Utthita Eka Pada Kapotasana

Definition - What does Utthita Eka Pada Kapotasana mean?

Utthita eka pada kapotasana is an intermediate hip opener that improves flexibility and prepares the body for more challenging asanas in the kapotasana and rajakapotasana series. The name comes from the Sanskrit, utthita, meaning “extended”; eka, meaning “one”; pada, meaning “foot” or “leg”; kapota, meaning “pigeon”; and asana, meaning “pose” or “posture.”

This asana is a half split with one leg stretched back so the top of the foot presses into the mat and the other leg is bent in front with the calf resting on the ground. The torso folds over the front leg, and head and outstretched arms rest on the mat.

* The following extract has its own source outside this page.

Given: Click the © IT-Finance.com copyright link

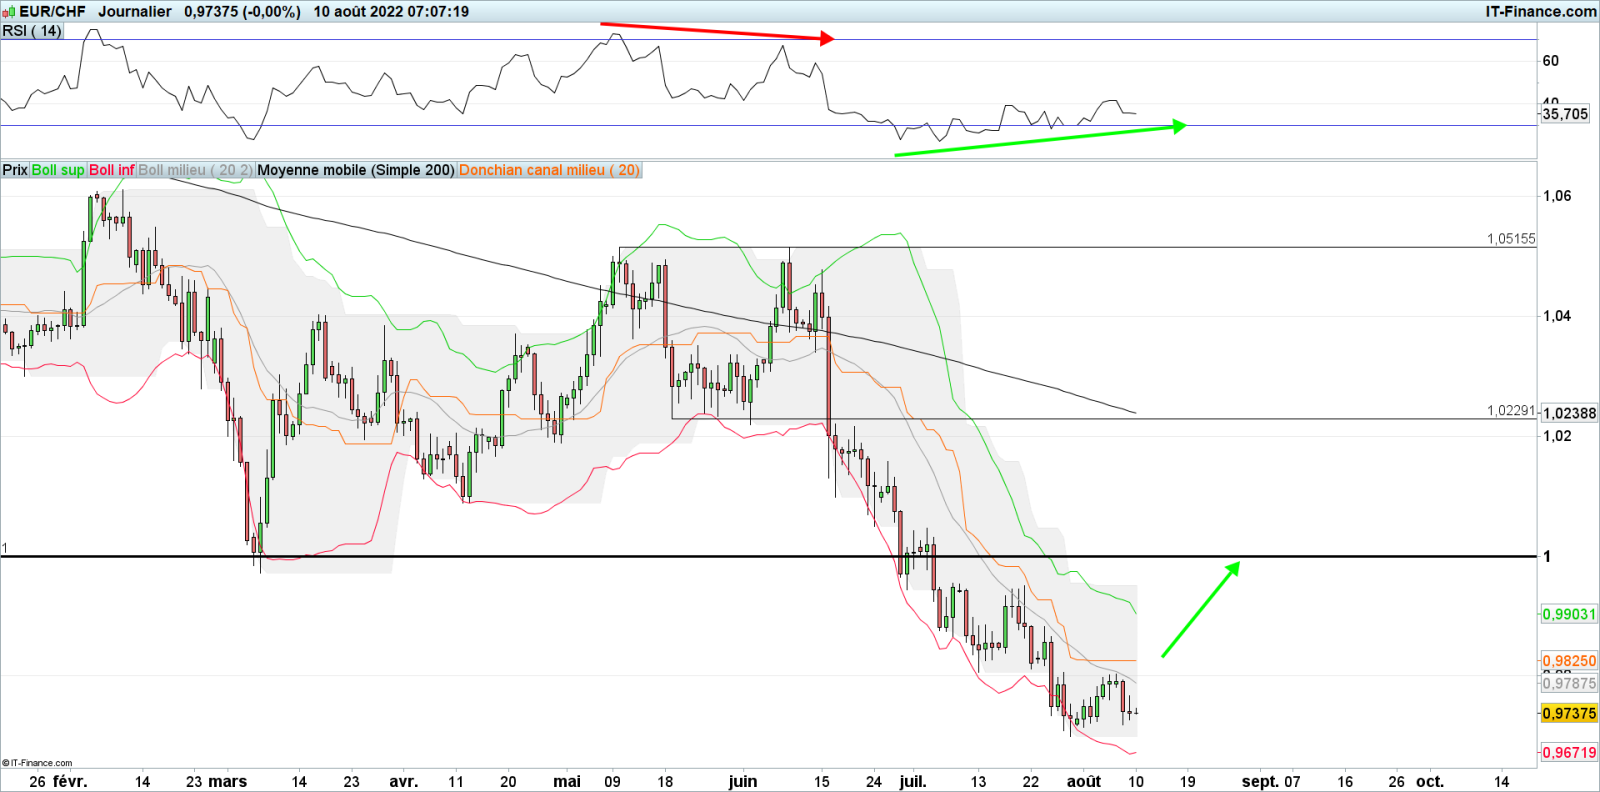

Utthita eka pada kapotasana may also be referred to in English as extended one-legged pigeon pose. It is considered a variation of the more advanced utthita eka pada rajakapotasana (extended one-legged king pigeon pose).

Yogapedia explains Utthita Eka Pada Kapotasana

Traditionally, utthita eka pada kapotasana is believed to open the svadisthana (spleen/sacral) chakra, which is associated with intimacy, enjoyment and creation. A healthy svadisthana chakra ensures self-acceptance and comfort in relationships.

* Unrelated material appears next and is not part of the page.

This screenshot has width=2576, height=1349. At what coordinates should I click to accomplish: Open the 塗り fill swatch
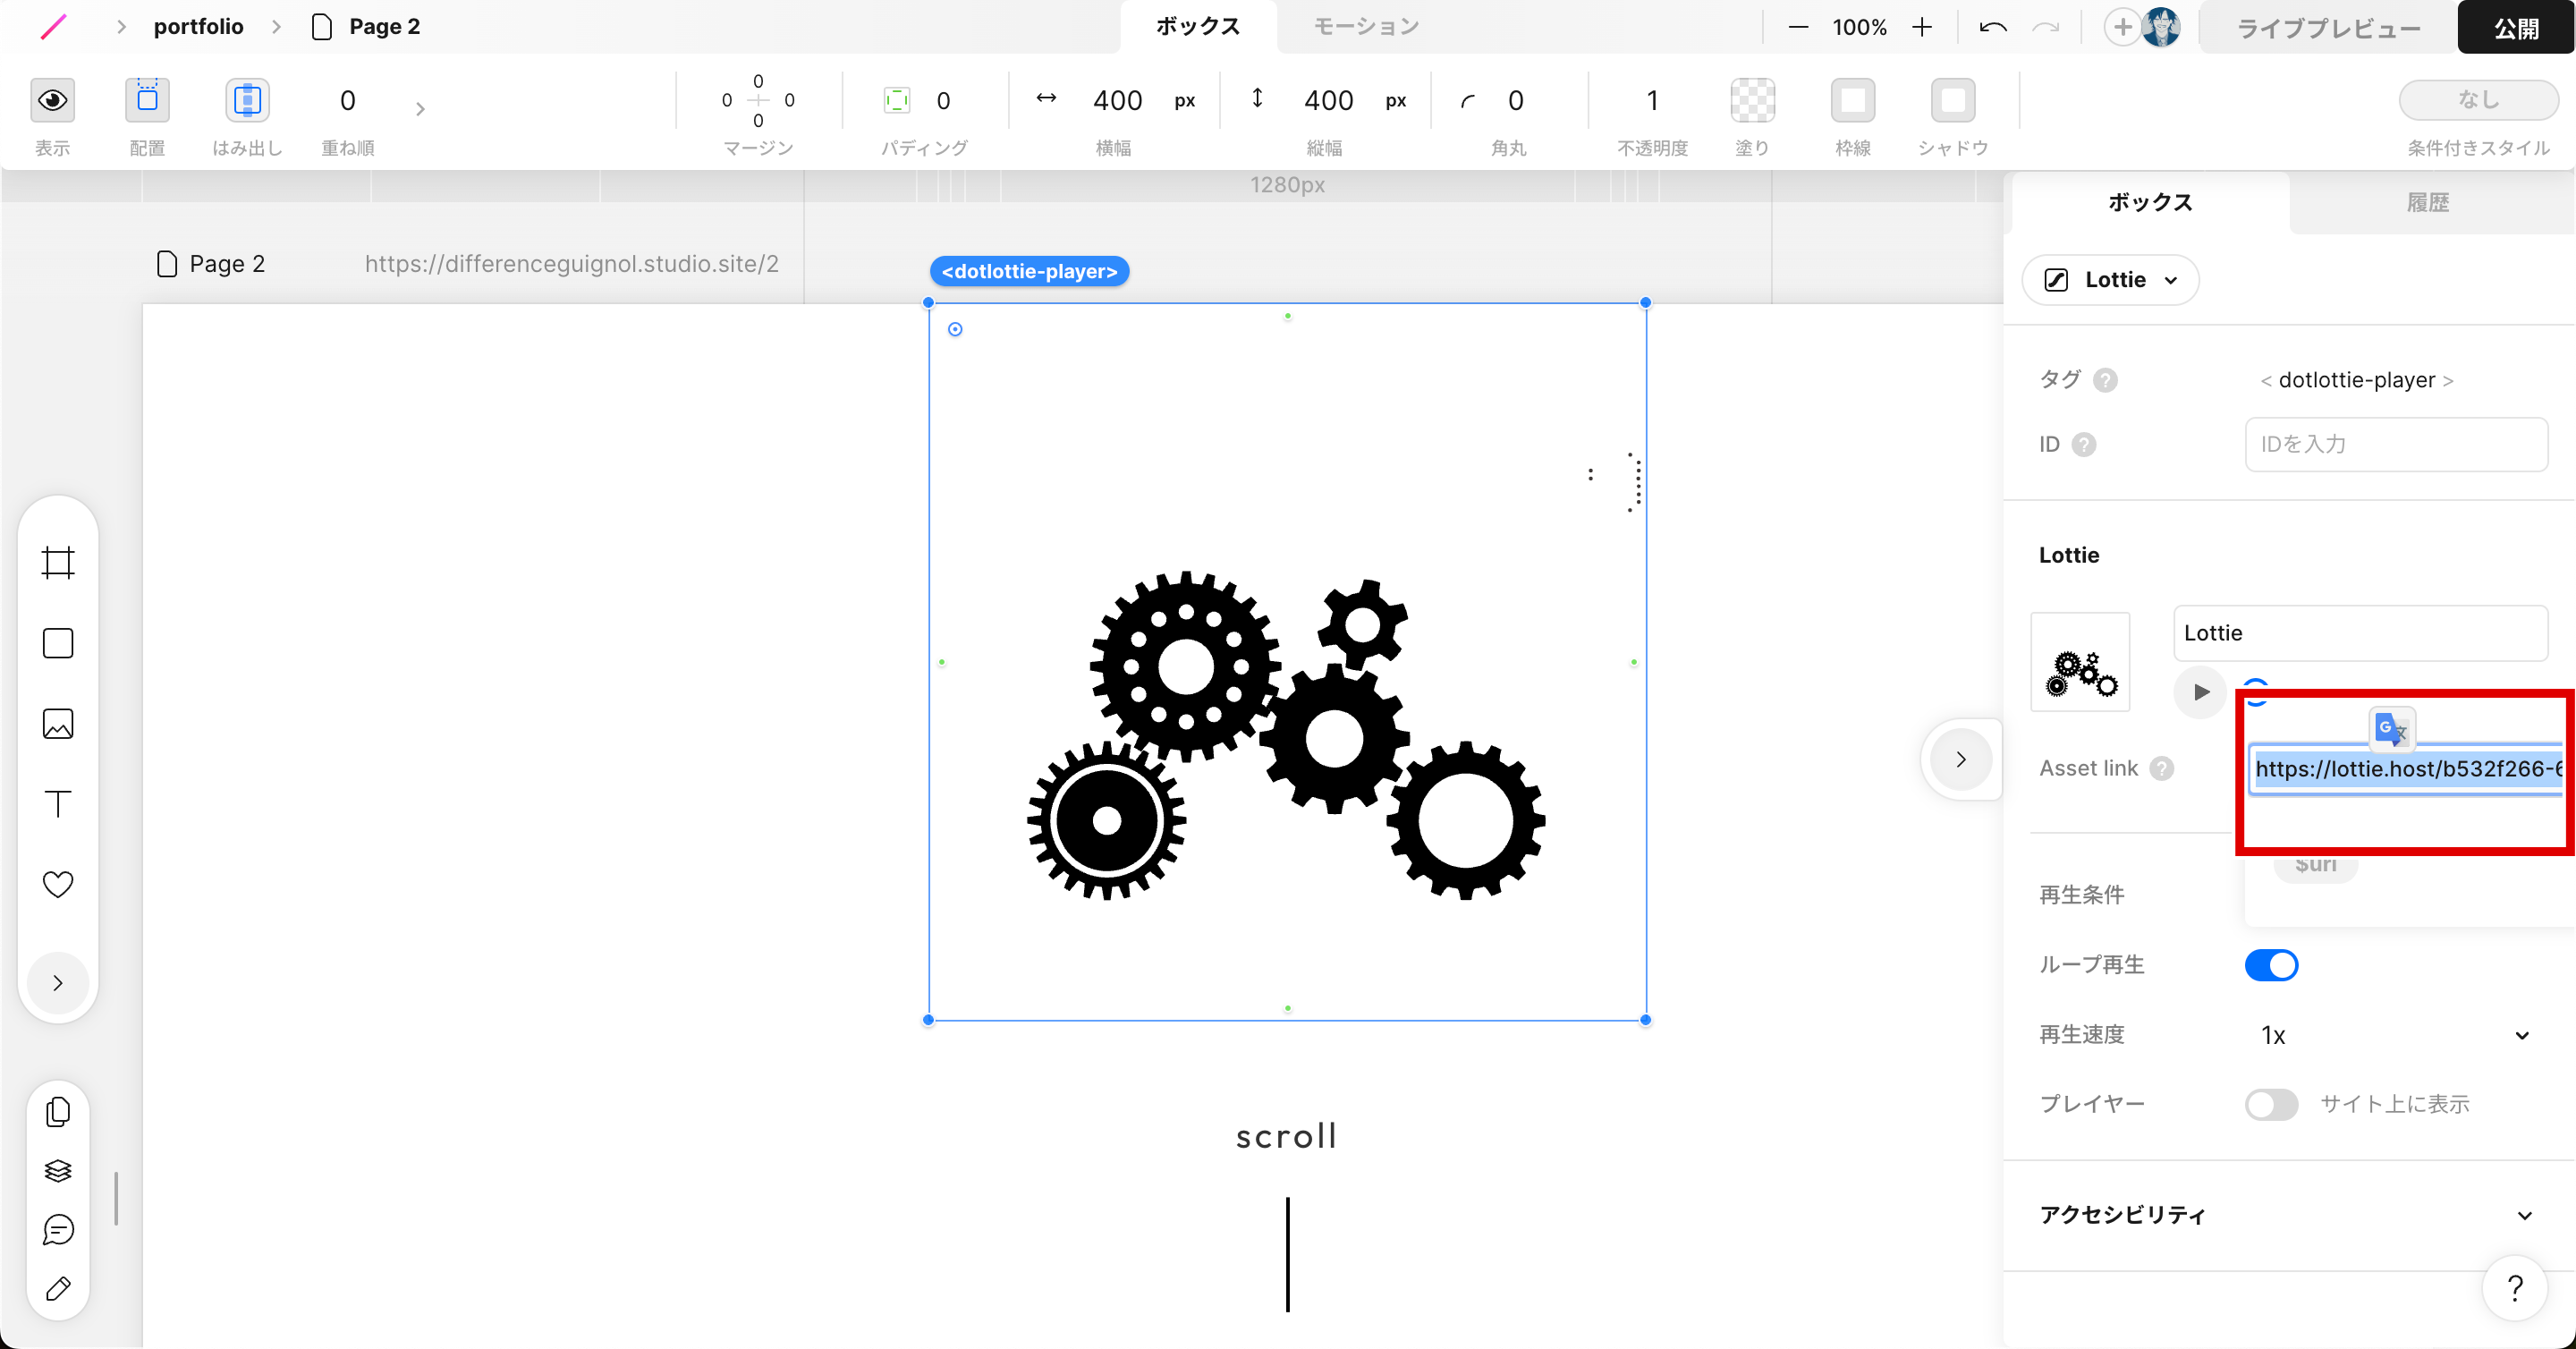click(x=1752, y=100)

Utthita eka pada kapotasana prepares the yogi physically and mentally for seated asanas such as padmasana (lotus), baddha konasana (bound angle) and agnistambhasana (fire log). It also prepares the body for backbending poses like dhanurasana (bow), ustrasana (camel) and bhujangasana (cobra), in addition to the rajakapotasana (king pigeon) series of asanas.

Besides its physical benefits, utthita eka pada kapotasana draws the focus inward, both stilling and opening the mind.